胸を押さえて地面に座り込み、私は額に汗を滲ませた。
どうしよう、最悪なタイミングできてしまった・・・・。ここからじゃ家まで遠いよ。

ズキズキと突然痛みが襲ってきた事もあり、私はその場で暫くうずくまっていると突然人の影が私と重なる。
誰 と、私は上を見上げれば そこには空と同じ色をした髪の青年が居て、彼は何をする事も無く私を黙って見下ろしていた。





「・・・・・」

「あの・・・っ」





まるで「興味が無い」とでも言った様な、そんな涼しい顔をして立っている青年を【名前】は不思議な思いで見つめる。
助ける気が無いなら早くこの場を去ってほしいと普段の私なら思うが 何故かこの時だけは違った感じがした。

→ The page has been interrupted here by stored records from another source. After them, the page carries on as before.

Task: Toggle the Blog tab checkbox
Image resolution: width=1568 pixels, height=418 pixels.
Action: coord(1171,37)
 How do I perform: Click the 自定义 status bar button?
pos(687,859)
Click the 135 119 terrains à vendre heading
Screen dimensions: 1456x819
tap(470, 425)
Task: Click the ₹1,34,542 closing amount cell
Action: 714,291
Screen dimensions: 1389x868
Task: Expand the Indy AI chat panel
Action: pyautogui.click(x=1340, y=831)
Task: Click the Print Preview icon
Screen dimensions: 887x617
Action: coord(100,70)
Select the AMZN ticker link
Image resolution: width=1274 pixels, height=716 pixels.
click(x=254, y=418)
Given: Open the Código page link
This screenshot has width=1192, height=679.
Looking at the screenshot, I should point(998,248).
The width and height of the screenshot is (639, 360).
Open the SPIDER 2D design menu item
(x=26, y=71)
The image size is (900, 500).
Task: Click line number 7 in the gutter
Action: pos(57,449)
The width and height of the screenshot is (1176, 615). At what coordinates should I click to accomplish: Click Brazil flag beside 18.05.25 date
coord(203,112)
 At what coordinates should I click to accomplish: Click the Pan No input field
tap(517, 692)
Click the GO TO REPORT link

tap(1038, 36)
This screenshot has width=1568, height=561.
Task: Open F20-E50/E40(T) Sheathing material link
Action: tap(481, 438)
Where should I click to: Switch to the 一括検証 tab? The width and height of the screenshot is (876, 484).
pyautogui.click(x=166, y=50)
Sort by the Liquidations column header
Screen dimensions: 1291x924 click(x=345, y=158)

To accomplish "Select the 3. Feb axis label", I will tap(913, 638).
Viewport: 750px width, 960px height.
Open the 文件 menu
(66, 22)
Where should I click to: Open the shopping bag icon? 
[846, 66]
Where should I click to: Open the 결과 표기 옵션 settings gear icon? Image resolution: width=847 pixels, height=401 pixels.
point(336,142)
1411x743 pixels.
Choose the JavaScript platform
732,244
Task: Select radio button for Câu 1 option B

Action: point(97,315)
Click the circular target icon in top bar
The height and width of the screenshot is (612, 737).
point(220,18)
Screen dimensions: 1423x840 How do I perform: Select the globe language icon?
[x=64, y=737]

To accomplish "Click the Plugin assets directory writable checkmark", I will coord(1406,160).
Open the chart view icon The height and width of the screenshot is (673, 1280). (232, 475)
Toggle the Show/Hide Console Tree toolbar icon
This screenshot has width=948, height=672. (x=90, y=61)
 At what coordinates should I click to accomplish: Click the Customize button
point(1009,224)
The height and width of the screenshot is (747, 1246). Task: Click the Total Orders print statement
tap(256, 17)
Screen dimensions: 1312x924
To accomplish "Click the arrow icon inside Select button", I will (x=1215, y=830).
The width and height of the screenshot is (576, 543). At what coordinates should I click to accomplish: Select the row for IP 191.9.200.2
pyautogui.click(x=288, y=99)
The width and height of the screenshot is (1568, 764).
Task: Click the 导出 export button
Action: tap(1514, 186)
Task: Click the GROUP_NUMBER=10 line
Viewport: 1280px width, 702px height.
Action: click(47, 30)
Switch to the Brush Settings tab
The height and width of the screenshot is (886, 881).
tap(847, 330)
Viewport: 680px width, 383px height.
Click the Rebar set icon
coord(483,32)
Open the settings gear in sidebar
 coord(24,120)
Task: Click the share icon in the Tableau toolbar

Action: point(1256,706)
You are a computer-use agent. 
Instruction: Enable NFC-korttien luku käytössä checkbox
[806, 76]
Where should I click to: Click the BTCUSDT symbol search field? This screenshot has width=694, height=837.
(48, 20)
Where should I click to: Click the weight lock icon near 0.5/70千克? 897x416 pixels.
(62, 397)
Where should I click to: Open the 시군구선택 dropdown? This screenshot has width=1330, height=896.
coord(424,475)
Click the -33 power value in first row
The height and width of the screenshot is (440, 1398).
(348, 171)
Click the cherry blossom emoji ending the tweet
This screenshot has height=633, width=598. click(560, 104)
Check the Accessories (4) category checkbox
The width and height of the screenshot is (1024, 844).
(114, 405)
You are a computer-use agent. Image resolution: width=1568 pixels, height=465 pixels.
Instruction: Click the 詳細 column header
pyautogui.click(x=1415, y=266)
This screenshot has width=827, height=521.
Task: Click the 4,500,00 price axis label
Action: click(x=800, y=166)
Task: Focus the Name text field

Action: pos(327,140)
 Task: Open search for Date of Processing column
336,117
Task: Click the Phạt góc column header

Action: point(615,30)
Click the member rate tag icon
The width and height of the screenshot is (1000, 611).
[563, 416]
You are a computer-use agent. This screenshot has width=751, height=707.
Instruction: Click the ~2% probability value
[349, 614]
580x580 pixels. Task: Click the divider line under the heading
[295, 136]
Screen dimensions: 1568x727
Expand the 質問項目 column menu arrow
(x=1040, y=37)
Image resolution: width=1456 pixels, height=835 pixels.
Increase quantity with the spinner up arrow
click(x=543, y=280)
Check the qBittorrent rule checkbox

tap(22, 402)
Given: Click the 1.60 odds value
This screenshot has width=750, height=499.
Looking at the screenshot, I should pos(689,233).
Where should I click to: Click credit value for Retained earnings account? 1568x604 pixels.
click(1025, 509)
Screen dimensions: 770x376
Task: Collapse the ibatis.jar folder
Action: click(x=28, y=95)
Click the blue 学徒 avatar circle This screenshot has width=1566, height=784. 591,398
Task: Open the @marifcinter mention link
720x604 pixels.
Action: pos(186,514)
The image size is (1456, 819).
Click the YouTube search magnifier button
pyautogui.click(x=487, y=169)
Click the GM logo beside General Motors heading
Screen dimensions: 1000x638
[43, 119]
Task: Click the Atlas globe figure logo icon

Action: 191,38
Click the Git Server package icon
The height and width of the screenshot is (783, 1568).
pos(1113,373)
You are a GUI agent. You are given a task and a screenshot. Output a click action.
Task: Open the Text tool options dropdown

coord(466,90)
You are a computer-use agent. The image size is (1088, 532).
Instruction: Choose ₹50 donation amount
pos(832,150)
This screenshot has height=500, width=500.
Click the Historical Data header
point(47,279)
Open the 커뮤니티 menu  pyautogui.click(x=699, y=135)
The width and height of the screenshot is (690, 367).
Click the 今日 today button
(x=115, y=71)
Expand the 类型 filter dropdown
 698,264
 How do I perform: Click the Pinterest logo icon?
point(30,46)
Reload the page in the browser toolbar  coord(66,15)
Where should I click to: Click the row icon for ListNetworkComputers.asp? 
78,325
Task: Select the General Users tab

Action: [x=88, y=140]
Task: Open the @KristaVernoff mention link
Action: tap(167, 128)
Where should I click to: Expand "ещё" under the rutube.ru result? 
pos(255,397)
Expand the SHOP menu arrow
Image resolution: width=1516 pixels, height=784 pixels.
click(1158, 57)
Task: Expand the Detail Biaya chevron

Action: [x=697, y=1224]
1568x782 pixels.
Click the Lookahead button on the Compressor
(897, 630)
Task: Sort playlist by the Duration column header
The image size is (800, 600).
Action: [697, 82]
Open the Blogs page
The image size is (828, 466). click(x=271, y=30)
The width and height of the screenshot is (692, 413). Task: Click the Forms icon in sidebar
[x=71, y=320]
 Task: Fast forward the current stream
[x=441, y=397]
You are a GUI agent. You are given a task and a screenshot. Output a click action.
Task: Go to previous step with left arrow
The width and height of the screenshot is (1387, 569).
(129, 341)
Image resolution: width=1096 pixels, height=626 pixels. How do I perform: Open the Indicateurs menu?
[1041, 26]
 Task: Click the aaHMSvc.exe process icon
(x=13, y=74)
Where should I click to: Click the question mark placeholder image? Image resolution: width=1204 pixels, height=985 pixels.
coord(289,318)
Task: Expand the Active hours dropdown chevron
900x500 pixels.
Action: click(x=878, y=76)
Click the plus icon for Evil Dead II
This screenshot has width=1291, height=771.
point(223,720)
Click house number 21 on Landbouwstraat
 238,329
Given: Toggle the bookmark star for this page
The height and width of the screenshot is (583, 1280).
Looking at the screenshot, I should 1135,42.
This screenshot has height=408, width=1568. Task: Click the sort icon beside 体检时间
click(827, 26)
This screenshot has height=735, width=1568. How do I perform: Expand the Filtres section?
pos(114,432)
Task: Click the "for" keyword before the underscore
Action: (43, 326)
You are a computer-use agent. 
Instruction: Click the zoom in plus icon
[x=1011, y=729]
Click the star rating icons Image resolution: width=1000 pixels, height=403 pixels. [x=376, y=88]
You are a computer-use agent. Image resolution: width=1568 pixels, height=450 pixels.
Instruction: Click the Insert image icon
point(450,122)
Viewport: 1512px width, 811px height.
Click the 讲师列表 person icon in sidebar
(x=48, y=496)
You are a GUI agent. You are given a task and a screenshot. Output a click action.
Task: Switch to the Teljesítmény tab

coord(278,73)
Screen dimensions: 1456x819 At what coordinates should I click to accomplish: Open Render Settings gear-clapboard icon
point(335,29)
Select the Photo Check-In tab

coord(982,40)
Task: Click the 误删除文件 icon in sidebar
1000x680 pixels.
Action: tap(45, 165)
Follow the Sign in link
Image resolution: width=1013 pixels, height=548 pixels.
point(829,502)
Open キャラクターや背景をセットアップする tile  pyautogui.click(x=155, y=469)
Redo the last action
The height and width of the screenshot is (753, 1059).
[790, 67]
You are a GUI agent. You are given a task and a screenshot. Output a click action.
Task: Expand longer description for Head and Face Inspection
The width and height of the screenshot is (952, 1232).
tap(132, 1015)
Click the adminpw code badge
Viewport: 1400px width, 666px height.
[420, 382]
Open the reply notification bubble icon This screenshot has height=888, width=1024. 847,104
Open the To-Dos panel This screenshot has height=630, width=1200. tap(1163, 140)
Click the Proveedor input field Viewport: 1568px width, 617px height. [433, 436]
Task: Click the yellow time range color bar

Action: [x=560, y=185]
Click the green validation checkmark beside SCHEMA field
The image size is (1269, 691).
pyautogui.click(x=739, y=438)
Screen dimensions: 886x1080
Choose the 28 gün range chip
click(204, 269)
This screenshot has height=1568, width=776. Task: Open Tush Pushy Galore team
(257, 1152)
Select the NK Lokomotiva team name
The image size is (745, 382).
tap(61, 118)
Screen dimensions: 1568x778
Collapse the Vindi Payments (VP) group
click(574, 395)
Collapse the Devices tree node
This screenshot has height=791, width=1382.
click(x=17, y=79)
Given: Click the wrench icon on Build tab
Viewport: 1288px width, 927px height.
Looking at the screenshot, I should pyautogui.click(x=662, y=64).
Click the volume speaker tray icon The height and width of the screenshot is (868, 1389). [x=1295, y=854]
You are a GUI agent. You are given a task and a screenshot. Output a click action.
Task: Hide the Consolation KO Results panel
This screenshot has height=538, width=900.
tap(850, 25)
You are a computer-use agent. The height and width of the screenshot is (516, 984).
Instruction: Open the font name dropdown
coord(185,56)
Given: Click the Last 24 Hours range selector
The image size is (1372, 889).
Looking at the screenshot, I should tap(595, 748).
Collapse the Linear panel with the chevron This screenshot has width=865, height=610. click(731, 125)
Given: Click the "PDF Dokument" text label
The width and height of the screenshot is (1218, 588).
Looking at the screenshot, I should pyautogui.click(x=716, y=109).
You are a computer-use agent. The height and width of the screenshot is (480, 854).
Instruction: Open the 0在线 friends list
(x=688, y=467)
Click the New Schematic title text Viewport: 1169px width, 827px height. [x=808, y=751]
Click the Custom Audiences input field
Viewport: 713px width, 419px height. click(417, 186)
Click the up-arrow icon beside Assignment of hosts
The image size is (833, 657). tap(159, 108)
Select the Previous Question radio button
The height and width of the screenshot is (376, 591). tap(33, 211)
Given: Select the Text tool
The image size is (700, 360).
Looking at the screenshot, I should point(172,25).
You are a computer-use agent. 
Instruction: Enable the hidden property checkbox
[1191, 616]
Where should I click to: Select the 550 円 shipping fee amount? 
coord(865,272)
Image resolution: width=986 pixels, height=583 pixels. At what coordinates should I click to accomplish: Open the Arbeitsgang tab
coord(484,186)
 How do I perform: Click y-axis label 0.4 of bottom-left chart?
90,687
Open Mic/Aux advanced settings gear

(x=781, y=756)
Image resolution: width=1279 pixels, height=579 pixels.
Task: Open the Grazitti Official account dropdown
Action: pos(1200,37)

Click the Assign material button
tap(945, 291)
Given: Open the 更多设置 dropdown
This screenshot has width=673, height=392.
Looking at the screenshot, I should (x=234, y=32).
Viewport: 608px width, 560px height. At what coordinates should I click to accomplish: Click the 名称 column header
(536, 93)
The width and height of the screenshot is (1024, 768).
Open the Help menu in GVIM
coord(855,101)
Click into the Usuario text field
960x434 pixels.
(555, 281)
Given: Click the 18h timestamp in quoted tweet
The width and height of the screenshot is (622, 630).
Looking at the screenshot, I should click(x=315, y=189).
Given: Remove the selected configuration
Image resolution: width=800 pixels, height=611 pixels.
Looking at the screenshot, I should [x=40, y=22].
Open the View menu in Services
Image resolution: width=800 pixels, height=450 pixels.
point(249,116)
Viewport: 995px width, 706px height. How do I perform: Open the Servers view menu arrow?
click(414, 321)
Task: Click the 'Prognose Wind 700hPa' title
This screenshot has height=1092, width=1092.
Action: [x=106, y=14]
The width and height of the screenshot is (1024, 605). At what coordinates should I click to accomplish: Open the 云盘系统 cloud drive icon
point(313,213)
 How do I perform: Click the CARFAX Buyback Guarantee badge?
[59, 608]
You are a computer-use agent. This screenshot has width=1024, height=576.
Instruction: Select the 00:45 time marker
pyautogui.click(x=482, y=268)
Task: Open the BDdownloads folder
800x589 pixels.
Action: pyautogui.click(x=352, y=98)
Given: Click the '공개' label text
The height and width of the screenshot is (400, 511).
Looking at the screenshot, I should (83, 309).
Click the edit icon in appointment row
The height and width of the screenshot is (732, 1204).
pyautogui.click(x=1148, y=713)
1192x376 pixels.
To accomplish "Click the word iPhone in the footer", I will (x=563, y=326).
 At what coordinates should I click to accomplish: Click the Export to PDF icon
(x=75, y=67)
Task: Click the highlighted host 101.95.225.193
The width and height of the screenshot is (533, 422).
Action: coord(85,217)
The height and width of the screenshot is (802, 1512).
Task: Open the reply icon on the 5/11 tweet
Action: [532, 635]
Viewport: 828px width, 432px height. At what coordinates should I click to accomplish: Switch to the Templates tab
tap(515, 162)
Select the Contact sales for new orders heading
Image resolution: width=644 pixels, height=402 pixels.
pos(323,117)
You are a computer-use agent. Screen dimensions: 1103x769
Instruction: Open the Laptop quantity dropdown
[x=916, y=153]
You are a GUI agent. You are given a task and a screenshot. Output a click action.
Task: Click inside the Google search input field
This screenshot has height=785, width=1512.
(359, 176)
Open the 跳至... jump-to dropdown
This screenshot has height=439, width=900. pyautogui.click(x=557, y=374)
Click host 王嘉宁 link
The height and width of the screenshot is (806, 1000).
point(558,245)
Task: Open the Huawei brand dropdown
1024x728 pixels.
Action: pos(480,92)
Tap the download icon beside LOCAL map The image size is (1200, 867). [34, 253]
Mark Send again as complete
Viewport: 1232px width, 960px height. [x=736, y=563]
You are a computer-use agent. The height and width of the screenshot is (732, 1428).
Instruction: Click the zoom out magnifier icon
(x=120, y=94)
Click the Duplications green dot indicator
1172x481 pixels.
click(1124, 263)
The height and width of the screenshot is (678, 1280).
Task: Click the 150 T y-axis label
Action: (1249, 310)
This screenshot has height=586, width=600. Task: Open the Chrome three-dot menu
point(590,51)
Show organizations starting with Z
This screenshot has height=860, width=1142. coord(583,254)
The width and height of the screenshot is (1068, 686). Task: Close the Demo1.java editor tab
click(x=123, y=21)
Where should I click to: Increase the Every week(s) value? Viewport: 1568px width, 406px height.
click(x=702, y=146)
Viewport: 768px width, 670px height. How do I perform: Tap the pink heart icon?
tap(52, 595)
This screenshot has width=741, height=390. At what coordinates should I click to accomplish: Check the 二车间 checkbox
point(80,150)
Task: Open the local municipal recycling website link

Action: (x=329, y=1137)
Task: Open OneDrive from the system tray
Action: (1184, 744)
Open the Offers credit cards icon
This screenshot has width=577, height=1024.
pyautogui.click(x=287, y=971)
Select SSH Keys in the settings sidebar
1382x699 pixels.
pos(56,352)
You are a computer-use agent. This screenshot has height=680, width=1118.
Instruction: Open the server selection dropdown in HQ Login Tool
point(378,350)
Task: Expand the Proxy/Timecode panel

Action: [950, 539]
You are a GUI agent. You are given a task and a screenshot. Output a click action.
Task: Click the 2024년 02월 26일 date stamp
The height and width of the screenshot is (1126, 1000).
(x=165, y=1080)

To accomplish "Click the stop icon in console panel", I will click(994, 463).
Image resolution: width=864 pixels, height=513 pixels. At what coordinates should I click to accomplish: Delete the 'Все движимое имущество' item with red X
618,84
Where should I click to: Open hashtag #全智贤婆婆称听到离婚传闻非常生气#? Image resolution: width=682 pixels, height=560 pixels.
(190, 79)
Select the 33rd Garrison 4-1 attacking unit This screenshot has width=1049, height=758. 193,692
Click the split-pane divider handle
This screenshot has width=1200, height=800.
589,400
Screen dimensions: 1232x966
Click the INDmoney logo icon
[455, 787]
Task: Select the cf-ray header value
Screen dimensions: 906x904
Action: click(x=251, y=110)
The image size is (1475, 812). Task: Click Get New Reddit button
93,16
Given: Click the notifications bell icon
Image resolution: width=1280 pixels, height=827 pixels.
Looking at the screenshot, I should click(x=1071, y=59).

綺麗に輝く青い瞳はまるで私の大好きな星の様で 思わず息を呑んでしまう。本当に、彼はとても綺麗な目をしてる。

そのまま ぼーっと暫くの間無言で見つめていると、突然その瞳が近くまでやってきて 私は数回瞬きをした。
何も言わず相手もただ じっ と私を見つめていて、何を考えているのか分からない表情をしている彼は本当に不思議としか言いようが無い。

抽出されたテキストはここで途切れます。